Focus Applied Electrochemistry

The energy turnaround will not be possible without high-performance energy storage systems. This means not only that such systems will have to be developed, but also that the potential of existing technologies – such as the lithium-ion battery – will need to be exploited to the full, with restricting factors being eliminated or replaced. To this end, every process and reaction in the battery has to be understood down to the last detail. This is what our group of junior researchers, working under the title of “Mechanistic Understanding”, are engaged on at MEET Battery Research Center.

Focusing on applied electrochemistry, our team concentrates on understanding and controlling charge transfer reactions and redox reactions, because these have a decisive influence on a battery’s performance and are therefore a key factor in optimizing lithium-ion technology. With this focus in their work and the results they have so far achieved, our researchers are pioneering the further development of lithium-ion batteries. By specializing in the analysis of the interactions between atoms which take place in redox reactions, the team members gain insights into a field of research which has not been much investigated so far – but which is rich in potential.

Researcher in Analytics Laboratory
© Uni MS / MEET

Overcoming Barriers Through New Operando Analytical Methods

Comprehensive, complicated analytical methods are needed to measure the difficult-to-measure changes that take place in atoms and their bonding during redox reactions. This is the challenge that our junior researchers have taken up. In order to overcome analytical barriers, the researchers are constantly developing new, complex characterization techniques and evaluation methods such as are necessary, for example, for X-ray absorption spectroscopy in the area of soft X-rays. Up to now, ultra-high vacuum has been required for this.

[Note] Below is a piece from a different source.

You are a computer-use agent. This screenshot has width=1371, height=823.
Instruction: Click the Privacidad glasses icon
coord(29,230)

This, and other new developments, as well as methodological adjustments especially for batteries – which are complex research objects – enable the researchers to study energy storage operando, i.e. during use, and carry out detailed measurements. Through a combination of approaches – both of a sound theoretical nature and, at the same time, innovatively experimental – our researchers gain unique insights into redox reactions and the associated structural changes in lithium-ion batteries. In doing so, they benefit from MEET’s ultra-modern laboratories.

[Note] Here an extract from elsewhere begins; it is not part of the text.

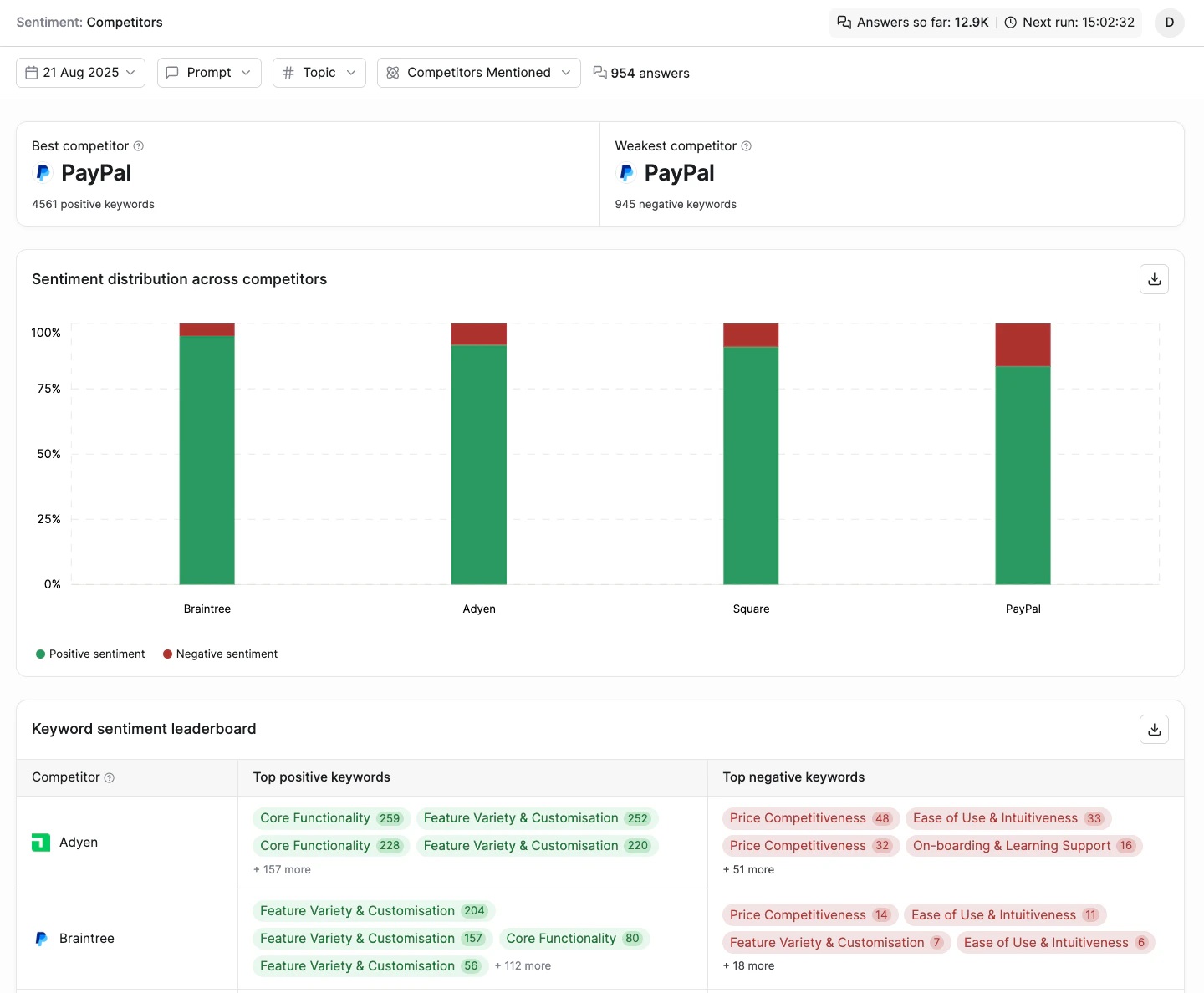Click the Braintree logo in leaderboard
The image size is (1204, 993).
[41, 939]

Our researchers also modify existing materials, and develop new ones, for lithium-ion batteries. In doing so, they concentrate for example on the anionic doping of layered oxides. Replacing the oxygen with minute quantities of anions gives them an opportunity to specifically modify the electronic character of materials and, as a result, significantly increase the efficiency of the battery. Something that our junior researchers also have on their agenda is a theoretical analysis of the interaction between individual cell components. In this connection, they focus for example on so-called electrode-balancing, which is this interaction between the cell components and which can be disturbed during battery operation – for example by high currents, temperatures over 40 degrees Celsius and below zero degrees, by long operation times or by rapid charging. This, in turn, can lead to massive drops in performance, and even safety risks.

Trendsetting Analysis of Redox Reactions

By taking an holistic approach, our research team has already set new standards in battery research. The team was the first to demonstrate experimentally that redox reactions in the cathode consisting of lithium-nickel-cobalt-manganese (NCM) are based on a reversible oxidation of nickel and on a hybridization with oxygen. In doing so, they have identified an understanding of redox reactions and the interactions associated with them as a major factor in improving the lithium-ion battery. Up to now, transition metal and oxygen were mostly considered separately. In order for the electron content of the transition metal to remain constant, however, the metal accesses electrons in the oxygen. As a result, a hybridization of transition metal and oxygen takes place. What our team of junior researchers now aim to do is to replace the oxygen with atoms which can release increasing quantities of electrons to the transition metal – and thus exchange more charge. The performance of the lithium-ion battery can be increased decisively in this way.